ドル円は、日足一目均衡表において、雲上限を上抜けつつあります(図表2)。明確に上抜けが確認された場合、ドル円の110円台回復は十分視野に入ってきます。しかしながら、米中貿易摩擦問題や朝鮮半島情勢については、まだ楽観できる状況にはありません。そのため、今後の動向次第では、再びドル売り・円買いが優勢になることも十分に考えられます。
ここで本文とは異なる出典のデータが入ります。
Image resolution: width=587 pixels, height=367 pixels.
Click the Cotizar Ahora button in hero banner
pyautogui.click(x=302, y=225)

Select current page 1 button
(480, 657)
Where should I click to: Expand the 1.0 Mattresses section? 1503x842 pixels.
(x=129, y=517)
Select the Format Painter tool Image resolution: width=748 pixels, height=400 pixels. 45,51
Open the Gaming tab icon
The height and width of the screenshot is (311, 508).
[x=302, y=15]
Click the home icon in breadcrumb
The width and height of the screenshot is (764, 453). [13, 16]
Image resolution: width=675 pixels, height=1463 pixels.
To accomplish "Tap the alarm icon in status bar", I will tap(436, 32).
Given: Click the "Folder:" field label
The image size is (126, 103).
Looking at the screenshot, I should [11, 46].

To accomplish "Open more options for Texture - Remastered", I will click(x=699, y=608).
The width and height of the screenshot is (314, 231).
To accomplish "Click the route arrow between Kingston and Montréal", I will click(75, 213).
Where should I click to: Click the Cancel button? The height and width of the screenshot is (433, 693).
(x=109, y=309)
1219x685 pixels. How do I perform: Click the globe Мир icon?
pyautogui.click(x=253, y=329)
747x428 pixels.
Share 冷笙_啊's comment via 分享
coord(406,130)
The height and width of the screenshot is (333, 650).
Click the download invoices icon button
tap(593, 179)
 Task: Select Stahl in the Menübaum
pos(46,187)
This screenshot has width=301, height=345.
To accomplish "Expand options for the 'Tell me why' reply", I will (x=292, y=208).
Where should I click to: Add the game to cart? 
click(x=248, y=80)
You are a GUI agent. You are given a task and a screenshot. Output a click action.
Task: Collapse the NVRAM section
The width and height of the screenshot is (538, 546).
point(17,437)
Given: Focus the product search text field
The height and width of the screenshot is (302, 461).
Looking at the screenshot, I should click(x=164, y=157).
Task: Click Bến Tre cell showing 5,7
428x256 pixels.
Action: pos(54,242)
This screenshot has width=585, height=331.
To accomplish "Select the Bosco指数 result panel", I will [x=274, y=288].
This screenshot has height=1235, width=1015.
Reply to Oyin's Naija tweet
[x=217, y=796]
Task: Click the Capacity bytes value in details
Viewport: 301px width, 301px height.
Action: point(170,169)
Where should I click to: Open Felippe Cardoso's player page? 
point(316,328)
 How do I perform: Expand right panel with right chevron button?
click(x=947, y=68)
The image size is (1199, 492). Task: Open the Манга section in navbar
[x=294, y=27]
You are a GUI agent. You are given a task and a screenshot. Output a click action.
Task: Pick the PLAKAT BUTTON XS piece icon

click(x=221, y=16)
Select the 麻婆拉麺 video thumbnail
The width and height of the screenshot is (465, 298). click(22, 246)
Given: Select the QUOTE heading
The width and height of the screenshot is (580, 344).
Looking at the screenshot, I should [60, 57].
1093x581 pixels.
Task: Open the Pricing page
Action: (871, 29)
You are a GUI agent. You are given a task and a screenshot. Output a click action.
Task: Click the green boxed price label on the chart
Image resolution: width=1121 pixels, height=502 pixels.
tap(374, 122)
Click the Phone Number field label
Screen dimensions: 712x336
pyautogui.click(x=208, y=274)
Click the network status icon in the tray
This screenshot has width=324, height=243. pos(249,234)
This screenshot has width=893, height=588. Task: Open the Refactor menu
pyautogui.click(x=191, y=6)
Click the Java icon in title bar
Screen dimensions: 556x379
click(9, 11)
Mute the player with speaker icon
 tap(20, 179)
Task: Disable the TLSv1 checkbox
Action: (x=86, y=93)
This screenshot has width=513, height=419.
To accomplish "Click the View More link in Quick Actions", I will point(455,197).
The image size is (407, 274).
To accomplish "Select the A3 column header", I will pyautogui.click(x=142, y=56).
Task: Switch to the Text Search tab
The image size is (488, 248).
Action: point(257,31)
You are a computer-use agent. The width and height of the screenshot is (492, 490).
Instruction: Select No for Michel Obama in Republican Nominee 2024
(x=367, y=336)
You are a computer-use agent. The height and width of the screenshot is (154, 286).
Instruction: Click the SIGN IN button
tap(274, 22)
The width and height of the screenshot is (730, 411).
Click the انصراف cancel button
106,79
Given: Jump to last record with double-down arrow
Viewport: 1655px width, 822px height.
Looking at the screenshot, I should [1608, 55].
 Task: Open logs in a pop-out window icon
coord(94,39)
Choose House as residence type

ドル円は、これまで105円~110円で推移する時間帯が多くなると予想していましたが、ここにきて、米長期金利の上昇が、素直にドル買いに結び付くようになりました。そのため、米中貿易摩擦問題や朝鮮半島情勢に対する懸念が、大きく後退するような状況となれば、ドル円は次第に110円~115円のレンジ入りを試す動きが強まるのではないかとみています。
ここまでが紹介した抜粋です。